Folha de S. Paulo
Crônica de João do Rio em 1908 já descrevia o
Carnaval carioca como um pandemônio
'Atrás de nós', disse ele, 'um grupo de
futuras glórias nacionais berrava as cantigas do dia'
"Era em plena rua do Ouvidor. Não se podia andar. A multidão apertava-se. Havia sujeitos congestos, mulheres afogueadas, crianças a gritar, tipos que berravam pilhérias. A pletora de alegria punha desvarios em todas as faces. Era provável que, do largo de São Francisco à rua Direita, dançassem vinte cordões e quarenta grupos, rufassem duzentos tambores, zabumbassem cem bombos, gritassem cinquenta mil pessoas.

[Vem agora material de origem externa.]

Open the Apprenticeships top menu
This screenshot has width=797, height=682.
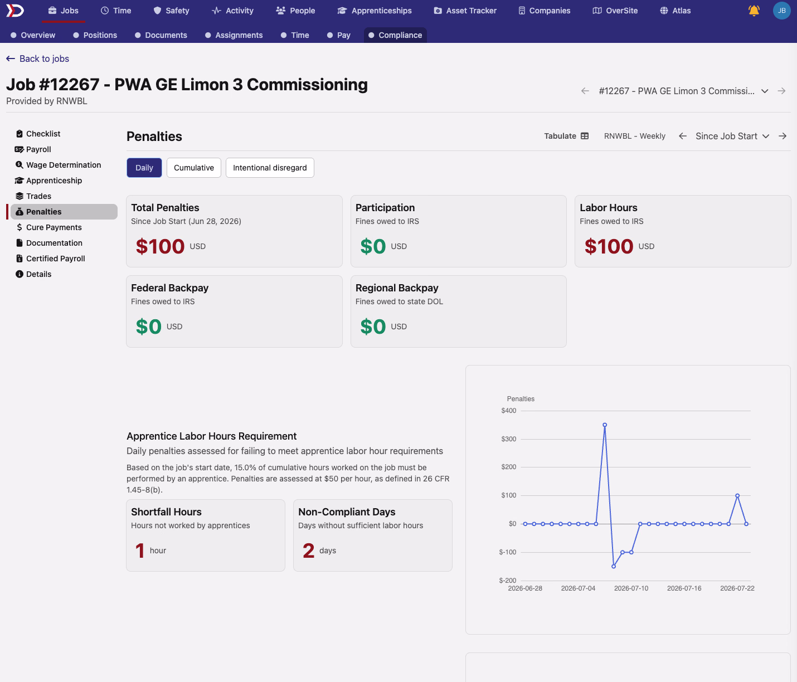click(x=375, y=11)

"A rua convulsionava-se, como se fosse
rebentar de luxúria e de barulho. A atmosfera pesava como chumbo. No alto,
arcos de gás besuntavam de uma luz de açafrão as fachadas dos prédios. Nos
estabelecimentos comerciais, nas redações dos jornais, as lâmpadas elétricas
despejavam sobre a multidão uma luz ácida e galvânica, que envilidecia e
parecia convulsionar os movimentos da turba, sob o panejamento multicor das
bandeiras que adejavam e sob o esfarelar constante dos confetes, que, como um
irisamento do ar, caíam, voavam, rodopiavam.
"Essa iluminação violenta era ainda
aquecida pelas vermelhidões de incêndio e as súbitas explosões azuis e verdes
de fogos-de-bengala; era como que arrepiada pela corrida diabólica e incessante
dos archotes e das pequenas lâmpadas portáteis. Serpentinas riscavam o ar;
homens passavam empapados d’água; mulheres de chapéu de papel curvavam as nucas
à etila dos lança-perfumes; frases rugiam cabeludas, entre gargalhadas, risos,
berros, uivos, guinchos.
"A rua personalizava-se, tornava-se
única, e parecia, toda ela policromada de serpentinas e confete, arlequinar o
pincho da loucura e do deboche. Nós íamos indo, eu e o meu amigo, nesse
pandemônio. Atrás de nós, sem colarinho, um grupo de rapazes acadêmicos,
futuros diplomatas e futuras glórias nacionais, berrava furioso a cantiga do
dia, essas cantigas que só aparecem no Carnaval."
O que você acabou de ler foi um trecho de "Cordões", crônica de João do Rio na Gazeta de Notícias, reproduzida em seu livro "A Alma Encantadora das Ruas", de 1908. Eu também gostaria de ter vivido aquele Carnaval.